The Acquisition was completed pursuant to the terms of a definitive purchase agreement entered into with Platina Resources Ltd. (the “Vendor” or “Platina”). In consideration for the Acquisition, the Company was required to complete a one-time cash payment of $500,000 (the “Consideration Payment”), and issue 55,000,000 common shares (the “Consideration Shares”), to the Vendor. The Company previously deposited the Consideration Payment, and the Consideration Shares, in escrow pending receipt of approval for the fundamental change from the Canadian Securities Exchange (the “Exchange”) and the shareholders of the Company. Such approval has now been received, and the Consideration Payment and the Consideration Shares have been released to the Vendor. In addition, the two mineral exploration licences (MEL) that comprise the Skaergaard Project (MEL 2007/01 and 2012/25) have been transferred to Major Precious Metals.
The Consideration Shares are subject to a twenty-four-month time release pooling arrangement, during which time they may not be transferred, assigned, pledged or otherwise traded. The Consideration Shares will be released from the pooling arrangement in four equal tranches, with the first release after six months, and each subsequent release occurring every six months thereafter. The Consideration Shares are subject to accelerated release in connection with share price performance, changes in corporate structure or the distribution of the Consideration Shares to the shareholders of the Vendor. In addition to the pooling arrangement imposed by the terms of the Acquisition, the Consideration Shares are subject to a statutory hold period in accordance with applicable securities laws until February 28, 2021.

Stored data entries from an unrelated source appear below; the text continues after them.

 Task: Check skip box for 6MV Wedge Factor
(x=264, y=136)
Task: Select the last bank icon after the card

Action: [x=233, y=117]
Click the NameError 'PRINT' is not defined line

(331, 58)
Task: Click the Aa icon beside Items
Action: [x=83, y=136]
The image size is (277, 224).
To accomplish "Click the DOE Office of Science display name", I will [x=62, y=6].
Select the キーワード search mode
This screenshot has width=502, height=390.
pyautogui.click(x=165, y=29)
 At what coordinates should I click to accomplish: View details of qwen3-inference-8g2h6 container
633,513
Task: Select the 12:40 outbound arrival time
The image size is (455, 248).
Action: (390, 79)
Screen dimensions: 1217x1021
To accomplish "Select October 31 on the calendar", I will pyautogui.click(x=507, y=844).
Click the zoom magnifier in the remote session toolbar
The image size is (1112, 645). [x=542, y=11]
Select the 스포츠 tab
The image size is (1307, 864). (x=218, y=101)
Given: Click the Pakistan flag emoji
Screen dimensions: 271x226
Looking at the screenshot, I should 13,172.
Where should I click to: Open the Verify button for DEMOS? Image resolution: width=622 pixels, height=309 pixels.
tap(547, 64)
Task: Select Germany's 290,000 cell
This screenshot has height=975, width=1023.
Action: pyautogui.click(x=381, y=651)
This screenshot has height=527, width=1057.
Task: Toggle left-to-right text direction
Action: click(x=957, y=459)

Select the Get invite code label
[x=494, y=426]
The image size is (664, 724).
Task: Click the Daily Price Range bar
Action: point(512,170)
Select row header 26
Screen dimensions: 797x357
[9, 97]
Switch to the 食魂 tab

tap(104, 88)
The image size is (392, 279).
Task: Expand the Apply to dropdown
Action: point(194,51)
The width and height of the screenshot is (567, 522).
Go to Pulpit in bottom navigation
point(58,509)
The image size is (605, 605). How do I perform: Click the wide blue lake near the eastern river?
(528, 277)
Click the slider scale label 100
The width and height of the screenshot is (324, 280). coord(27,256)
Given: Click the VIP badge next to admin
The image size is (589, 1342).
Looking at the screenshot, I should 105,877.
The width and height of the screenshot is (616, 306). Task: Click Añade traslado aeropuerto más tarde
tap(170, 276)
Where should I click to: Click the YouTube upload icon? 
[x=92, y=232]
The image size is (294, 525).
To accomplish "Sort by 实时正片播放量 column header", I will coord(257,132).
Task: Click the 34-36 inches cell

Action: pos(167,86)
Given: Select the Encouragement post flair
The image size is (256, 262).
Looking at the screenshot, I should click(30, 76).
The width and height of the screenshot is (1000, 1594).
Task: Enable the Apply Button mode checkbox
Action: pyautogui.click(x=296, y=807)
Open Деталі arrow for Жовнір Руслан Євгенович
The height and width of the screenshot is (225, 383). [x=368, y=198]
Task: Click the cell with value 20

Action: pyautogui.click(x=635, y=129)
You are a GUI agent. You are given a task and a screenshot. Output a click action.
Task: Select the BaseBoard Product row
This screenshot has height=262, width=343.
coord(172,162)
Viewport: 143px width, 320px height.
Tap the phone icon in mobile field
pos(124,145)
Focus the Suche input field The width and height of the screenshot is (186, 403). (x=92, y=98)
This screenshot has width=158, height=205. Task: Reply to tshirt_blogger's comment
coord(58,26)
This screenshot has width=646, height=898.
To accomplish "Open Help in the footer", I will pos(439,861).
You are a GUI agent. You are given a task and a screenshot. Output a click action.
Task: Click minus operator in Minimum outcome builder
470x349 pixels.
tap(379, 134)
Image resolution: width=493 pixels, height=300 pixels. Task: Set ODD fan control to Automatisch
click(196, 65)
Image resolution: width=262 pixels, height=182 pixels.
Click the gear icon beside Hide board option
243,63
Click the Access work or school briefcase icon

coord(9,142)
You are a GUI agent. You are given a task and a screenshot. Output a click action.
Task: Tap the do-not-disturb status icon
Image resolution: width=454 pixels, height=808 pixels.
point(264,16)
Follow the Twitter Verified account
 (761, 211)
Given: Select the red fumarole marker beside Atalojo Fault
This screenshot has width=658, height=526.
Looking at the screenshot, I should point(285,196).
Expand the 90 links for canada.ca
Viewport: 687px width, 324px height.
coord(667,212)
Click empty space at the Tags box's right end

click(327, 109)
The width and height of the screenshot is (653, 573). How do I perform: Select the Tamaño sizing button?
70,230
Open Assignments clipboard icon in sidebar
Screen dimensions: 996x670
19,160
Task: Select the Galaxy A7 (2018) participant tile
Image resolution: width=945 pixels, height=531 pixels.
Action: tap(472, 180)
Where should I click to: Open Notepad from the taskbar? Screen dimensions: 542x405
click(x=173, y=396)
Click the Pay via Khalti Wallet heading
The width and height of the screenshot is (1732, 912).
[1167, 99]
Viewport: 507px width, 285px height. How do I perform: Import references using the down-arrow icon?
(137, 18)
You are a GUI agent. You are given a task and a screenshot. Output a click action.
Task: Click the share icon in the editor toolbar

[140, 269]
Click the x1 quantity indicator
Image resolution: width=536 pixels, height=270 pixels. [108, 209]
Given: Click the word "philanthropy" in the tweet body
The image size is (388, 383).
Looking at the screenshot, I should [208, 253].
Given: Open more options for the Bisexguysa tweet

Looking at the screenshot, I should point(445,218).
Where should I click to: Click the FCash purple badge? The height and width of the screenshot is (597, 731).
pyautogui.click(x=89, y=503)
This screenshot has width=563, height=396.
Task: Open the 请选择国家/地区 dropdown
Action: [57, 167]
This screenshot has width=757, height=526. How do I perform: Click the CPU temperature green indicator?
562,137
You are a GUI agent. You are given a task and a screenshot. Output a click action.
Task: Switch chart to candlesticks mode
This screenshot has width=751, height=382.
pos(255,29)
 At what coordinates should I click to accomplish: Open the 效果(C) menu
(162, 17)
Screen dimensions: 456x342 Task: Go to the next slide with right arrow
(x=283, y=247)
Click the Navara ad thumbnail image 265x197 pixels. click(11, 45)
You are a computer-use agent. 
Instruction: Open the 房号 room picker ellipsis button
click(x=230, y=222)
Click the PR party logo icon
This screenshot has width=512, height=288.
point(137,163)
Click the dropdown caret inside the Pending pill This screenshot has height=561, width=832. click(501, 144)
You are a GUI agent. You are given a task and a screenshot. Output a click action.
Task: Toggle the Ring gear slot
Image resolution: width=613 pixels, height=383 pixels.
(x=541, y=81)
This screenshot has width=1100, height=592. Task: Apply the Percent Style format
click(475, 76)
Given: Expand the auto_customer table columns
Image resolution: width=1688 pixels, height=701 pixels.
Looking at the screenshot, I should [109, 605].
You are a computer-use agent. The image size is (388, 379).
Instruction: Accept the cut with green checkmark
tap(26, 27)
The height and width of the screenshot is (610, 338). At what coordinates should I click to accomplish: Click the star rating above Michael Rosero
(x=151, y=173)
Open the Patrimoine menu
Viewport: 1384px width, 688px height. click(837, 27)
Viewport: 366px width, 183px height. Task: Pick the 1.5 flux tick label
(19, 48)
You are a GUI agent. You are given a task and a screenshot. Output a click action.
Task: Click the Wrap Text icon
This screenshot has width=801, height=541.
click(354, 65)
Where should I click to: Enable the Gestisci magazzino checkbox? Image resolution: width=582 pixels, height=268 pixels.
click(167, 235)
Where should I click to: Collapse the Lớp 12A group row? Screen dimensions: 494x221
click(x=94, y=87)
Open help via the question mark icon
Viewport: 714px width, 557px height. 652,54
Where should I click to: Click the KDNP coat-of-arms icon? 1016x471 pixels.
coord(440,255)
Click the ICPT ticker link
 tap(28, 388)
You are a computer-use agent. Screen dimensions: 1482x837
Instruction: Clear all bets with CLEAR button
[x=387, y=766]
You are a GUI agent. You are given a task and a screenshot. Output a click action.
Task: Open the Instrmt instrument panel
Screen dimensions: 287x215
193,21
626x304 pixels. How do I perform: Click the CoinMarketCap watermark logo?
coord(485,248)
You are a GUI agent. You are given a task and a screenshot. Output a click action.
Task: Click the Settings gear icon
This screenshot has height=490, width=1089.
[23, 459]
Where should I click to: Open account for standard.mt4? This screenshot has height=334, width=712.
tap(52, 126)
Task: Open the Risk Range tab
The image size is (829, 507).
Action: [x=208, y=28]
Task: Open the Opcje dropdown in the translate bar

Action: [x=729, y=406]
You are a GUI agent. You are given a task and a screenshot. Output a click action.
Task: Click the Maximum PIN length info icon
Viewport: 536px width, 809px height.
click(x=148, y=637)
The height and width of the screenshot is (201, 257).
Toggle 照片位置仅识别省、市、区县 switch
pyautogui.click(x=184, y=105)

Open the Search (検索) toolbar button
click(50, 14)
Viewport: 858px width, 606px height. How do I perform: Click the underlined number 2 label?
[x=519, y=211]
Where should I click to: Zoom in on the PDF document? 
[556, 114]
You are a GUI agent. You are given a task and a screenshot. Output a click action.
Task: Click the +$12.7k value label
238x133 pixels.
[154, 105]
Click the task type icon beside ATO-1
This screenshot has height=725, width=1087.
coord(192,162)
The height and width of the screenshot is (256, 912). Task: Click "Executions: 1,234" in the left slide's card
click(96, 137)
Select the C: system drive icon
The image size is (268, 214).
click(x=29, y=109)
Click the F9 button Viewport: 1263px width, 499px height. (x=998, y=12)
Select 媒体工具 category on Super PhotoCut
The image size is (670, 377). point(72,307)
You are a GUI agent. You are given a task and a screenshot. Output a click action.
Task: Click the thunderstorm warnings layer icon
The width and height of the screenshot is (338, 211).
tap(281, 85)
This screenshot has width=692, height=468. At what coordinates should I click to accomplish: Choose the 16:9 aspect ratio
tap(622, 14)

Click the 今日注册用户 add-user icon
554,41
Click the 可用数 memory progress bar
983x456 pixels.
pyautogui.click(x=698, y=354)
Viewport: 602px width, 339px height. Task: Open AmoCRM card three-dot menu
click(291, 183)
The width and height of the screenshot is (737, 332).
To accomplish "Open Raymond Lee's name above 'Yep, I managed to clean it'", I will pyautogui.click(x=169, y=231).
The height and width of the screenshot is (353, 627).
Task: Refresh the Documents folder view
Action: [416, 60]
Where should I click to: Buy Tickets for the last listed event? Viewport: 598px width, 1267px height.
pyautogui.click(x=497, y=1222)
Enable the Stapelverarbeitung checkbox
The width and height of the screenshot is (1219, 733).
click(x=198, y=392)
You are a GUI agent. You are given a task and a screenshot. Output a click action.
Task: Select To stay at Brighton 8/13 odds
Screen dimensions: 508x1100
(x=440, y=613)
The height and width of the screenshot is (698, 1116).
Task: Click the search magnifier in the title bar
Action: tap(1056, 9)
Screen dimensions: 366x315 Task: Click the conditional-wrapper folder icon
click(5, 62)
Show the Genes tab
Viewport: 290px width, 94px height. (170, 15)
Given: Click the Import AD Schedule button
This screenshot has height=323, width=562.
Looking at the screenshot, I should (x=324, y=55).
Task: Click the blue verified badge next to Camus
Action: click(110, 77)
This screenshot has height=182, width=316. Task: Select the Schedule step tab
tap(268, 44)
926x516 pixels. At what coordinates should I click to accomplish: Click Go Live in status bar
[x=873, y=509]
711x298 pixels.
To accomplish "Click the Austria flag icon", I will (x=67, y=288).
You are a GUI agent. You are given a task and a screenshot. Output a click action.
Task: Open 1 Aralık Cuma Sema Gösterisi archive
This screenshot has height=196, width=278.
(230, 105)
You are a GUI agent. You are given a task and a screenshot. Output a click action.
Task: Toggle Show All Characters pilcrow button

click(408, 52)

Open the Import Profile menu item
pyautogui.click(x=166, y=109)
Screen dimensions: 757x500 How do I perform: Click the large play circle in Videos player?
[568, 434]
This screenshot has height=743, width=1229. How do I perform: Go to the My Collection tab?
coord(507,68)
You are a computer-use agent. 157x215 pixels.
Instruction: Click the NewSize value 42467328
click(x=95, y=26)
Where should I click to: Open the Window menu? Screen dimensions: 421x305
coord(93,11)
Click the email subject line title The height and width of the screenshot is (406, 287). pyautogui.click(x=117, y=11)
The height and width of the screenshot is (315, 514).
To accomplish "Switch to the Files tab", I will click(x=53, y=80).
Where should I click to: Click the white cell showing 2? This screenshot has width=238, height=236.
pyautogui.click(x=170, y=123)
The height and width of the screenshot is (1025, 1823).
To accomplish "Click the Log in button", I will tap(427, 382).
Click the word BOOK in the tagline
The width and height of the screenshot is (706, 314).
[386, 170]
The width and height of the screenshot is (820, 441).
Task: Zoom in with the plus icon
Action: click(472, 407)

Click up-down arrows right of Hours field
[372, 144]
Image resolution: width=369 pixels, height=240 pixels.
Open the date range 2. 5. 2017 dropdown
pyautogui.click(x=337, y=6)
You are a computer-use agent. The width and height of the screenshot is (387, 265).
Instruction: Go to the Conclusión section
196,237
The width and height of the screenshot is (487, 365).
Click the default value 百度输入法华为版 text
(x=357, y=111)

The Company is at arm's-length from the Vendor. Pursuant to the terms of the Acquisition, the Vendor is entitled to nominate one member of the board of directors of the Company. The Company anticipates that the Vendor will exercise this right and propose a nominee at a later date. In connection with completion of the Acquisition, the Company has issued 3,850,000 common shares (the “Finder’s Fee Shares”) to an arm’s-length third party that assisted in facilitating the Acquisition. The Finder’s Fee Shares are subject to four-month-and-one-day statutory hold period until March 17, 2020, in accordance with applicable securities laws.